March 22, 2013 -- A Commonwealth Fund report issued last week said that health insurance companies spent an average of $29 per plan enrollee on direct quality improvements in 2011.

The report by Mark Hall of Wake Forest University and Michael McCue of Virginia Commonwealth University said that amounted to less than 1 percent of the premiums that were collected from policyholders.

The health care law pushes insurers to spend less on administrative expenses and profits and more on activities that directly benefit consumers. Under the law (PL 111-148, PL 111-152), large insurers must spend at least 85 percent of the premiums they collect on medical claims and quality improvements or else pay rebates to their customers.
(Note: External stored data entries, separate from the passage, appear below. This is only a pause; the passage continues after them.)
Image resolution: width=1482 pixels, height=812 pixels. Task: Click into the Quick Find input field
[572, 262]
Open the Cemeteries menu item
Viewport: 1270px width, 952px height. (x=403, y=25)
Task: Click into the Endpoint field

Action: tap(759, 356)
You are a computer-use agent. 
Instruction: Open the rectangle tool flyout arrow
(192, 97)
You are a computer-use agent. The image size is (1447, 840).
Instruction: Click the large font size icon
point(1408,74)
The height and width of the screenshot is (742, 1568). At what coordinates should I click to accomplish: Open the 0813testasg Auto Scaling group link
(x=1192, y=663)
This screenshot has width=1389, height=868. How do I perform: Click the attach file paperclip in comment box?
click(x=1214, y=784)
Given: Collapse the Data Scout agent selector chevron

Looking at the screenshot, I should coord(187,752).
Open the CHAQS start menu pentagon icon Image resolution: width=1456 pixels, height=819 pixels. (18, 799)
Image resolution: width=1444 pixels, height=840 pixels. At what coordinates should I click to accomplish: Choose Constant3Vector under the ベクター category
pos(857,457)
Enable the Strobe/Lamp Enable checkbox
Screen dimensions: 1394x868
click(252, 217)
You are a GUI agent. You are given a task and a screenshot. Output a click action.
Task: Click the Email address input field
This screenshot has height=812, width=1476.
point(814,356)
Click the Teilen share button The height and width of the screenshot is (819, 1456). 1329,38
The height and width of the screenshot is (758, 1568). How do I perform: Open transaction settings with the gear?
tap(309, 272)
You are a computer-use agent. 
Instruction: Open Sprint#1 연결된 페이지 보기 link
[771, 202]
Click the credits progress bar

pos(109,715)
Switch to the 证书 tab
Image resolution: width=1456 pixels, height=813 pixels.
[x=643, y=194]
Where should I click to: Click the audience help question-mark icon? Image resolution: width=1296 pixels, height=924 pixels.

Small insurers must spend at least 80 percent.

Quality improvement is defined as improving health outcomes, preventing hospital readmissions, improving patient safety and reducing medical errors.

The report found that there was a range in such expenditures, with some insurers devoting $40 per plan enrollee to quality improvement and some as little as $12.

"These data can provide insurers with helpful insights into how the industry is approaching quality improvement," said Sara Collins, a Commonwealth Fund vice president, in a statement. "The hope is that insurers will take the information and use it to determine if they are making an appropriate investment in improving quality and, ultimately, their members' health and well-being."

Data for the Commonwealth Fund study was obtained from forms filed by insurers with the Centers for Medicare and Medicaid Services.